After Coralie Fargeat’s visceral The Substance, a film about ageism and beauty standards, made a splash in Cannes last year and received multiple Oscar nominations, socially and politically conscious body horror movies with a dark sense of humour became more noticeable. Sundance features two such examples this year: Emilie Blichfeldt’s Ugly Stepsister, and Michael Shanks’s a little less refined Together. At the core of the latter lies a disturbing scenario some might have witnessed among their own friends: two people in love fuse into one person. When it happens to superstars, the tabloids call it “Bennifer” or “Brangelina”. First-time directors Shanks takes the premise to a whole new level.
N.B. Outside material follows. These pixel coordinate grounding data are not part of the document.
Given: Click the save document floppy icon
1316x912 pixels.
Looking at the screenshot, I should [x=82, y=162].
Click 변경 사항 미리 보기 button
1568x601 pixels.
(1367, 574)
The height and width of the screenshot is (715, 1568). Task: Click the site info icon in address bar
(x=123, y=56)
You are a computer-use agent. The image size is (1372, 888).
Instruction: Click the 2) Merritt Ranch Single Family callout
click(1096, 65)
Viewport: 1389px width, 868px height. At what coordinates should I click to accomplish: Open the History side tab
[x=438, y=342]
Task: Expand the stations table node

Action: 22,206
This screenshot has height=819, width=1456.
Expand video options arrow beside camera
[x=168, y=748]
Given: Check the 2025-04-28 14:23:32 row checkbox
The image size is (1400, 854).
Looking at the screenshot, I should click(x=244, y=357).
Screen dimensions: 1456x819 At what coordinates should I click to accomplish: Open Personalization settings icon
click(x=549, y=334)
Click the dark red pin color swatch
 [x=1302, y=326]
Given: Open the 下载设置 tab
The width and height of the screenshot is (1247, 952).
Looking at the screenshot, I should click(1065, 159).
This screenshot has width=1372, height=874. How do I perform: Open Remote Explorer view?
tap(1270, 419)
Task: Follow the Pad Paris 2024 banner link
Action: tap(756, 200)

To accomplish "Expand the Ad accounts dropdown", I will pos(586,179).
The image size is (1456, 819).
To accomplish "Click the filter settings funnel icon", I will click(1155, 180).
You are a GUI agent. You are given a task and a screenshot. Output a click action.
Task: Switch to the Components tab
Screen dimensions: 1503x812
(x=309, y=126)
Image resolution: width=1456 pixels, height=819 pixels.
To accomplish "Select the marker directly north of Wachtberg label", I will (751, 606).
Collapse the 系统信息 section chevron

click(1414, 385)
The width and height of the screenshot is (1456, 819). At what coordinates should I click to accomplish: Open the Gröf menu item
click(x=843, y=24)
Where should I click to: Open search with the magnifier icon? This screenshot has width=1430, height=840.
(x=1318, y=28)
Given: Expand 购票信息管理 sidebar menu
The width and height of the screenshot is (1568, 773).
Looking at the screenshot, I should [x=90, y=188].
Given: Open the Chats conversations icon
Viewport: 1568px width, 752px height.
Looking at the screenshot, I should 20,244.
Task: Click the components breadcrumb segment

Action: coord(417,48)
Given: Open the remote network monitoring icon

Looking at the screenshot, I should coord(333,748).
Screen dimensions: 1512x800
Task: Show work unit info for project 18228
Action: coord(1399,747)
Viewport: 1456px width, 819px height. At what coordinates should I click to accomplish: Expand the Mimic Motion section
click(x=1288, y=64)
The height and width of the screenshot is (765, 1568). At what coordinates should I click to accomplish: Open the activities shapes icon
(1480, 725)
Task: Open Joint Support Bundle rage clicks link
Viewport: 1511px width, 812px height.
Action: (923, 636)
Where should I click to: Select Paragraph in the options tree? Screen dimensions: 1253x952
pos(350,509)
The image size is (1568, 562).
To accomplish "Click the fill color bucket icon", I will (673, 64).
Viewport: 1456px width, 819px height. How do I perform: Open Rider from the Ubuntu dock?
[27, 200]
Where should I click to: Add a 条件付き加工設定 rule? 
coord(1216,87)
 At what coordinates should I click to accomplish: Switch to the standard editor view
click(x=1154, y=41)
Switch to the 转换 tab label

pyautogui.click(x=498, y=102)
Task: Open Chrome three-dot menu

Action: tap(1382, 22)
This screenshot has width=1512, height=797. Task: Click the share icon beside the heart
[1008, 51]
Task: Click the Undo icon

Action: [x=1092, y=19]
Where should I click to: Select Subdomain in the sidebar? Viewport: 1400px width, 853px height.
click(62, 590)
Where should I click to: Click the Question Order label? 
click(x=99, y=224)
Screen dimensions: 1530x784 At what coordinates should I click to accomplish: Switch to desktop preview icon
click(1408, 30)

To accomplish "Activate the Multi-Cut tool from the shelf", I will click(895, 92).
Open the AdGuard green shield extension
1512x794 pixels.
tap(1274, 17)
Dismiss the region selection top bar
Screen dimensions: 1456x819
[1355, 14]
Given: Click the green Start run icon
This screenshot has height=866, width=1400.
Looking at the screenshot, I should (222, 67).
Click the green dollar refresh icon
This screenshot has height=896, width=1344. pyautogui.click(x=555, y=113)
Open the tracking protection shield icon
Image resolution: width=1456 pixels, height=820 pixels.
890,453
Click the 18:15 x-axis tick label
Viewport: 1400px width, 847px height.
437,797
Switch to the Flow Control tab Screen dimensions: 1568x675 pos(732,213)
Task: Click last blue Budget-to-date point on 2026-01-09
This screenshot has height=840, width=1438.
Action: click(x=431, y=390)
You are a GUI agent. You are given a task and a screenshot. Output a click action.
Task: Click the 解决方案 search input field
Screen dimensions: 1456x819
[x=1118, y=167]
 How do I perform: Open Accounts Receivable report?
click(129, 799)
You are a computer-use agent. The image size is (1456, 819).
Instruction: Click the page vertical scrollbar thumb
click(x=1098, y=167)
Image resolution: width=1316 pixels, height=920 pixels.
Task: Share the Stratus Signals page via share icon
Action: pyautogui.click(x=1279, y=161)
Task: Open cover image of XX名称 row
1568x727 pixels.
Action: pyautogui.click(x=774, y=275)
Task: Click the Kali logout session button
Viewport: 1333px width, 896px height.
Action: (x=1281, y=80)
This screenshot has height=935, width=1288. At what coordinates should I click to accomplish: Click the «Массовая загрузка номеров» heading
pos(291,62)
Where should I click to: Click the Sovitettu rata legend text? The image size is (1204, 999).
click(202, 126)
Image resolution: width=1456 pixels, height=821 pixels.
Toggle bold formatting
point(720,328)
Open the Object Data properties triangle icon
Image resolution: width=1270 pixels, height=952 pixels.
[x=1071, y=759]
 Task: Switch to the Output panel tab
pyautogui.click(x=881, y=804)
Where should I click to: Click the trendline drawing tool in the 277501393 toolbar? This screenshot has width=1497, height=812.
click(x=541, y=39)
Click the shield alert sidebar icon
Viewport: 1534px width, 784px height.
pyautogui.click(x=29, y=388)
Dave Franco and Alison Brie play Tim and Millie, respectively. She is a schoolteacher eager to settle down into small-town life. He is a failed musician who still believes he can make it big. Their antithetical ideas of a happy shared life – middle-class comfort vs rockstar life on the road – make them embarrassingly ill-suited for each other. All their friends see the gap, but the two protagonists don’t. So they “take the plunge”, as their final Facebook post says, in a pleasant rural era.
A first foreshadowing of the titular theme of inseparable ties is the rotting corpse of a “rat-king”. If you wonder what that is and want nightmare fuel, read up on how rats can can become inseparable when their tails entangle. This is a preview for what lies in store for the main characters. Tim’s unpleasant rodent find in their new home hints to the domestic discordance at the heart of the horror. With an edge of caustic humour, the plot reveals their relationship as highly dysfunctional. Their co-dependency turns frighteningly physical after a hike leads them to a dilapidated church.
This sinister place was once home to a New Age cult, which offered Plato’s story of conjoined creatures a twisted reinterpretation. The powers residing in the building were just waiting for the couple to arrive, it seems. Tim and Millie they are irresistibly drawn to one another, with violent physical contortions. Letting go of their respective partner becomes impossible as their skin and bone fuse. Simple special effects cater for the fun, in this organic allegory for losing yourself in another person. And if that doesn’t sound scary enough, just imagine it all laced with a Spice Girls tune.
Brie and Franco’s real-life relationship gives the scenario an ironic metatextual touch. Their natural chemistry keeps the sarcastic premise from getting too ridiculous. Behind the supernatural elements lies an all-too-common social pressure into monogamy and matrimony. Since this ancient ideal of togetherness is still idolised by society, it makes sense to portray it as an actual religion. Even the Bible proposes that “two shall become one flesh”. Soon it takes an electric knife for the protagonists to keep their personal space. The directing lacks subtlety and refinement, but still has an enjoyable disrespect for traditionalism.
Together just premiered at the Sundance Film Festival.